What needs to be done:
Keep every line of the data below that has the string "agent" and present those lines.

Data excerpts:
[Start of Attachment]
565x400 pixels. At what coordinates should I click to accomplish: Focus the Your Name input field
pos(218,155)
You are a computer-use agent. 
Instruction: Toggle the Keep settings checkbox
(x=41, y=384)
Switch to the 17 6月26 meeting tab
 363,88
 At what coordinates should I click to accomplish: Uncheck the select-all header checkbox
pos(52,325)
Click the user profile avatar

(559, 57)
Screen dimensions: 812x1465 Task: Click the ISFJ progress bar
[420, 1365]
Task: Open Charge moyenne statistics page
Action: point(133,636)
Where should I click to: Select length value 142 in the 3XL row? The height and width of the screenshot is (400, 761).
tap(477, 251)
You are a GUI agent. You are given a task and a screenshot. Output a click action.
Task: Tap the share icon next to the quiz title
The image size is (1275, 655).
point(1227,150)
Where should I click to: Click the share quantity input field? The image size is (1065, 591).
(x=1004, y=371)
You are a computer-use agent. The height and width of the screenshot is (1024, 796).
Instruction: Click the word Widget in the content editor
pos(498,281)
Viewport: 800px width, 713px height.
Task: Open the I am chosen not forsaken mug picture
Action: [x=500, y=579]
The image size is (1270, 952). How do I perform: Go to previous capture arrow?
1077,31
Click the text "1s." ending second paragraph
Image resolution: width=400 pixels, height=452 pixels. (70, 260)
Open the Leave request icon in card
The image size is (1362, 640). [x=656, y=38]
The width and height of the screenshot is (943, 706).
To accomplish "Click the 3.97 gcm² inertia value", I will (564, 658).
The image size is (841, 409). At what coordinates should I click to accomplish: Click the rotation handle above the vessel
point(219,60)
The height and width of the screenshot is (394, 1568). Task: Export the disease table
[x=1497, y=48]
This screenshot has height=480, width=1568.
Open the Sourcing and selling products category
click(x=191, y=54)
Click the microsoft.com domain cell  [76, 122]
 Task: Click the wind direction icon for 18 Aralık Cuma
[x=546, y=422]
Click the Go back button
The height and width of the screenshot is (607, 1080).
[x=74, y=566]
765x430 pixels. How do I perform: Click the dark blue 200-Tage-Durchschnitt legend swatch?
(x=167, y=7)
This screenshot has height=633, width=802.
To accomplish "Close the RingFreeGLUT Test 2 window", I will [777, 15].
[End of Attachment]
The completed task:
You are a computer-use agent. 
You are a GUI agent. You are given a task and a screenshot. Output a click action.
You are a computer-use agent. The height and width of the screenshot is (1024, 796).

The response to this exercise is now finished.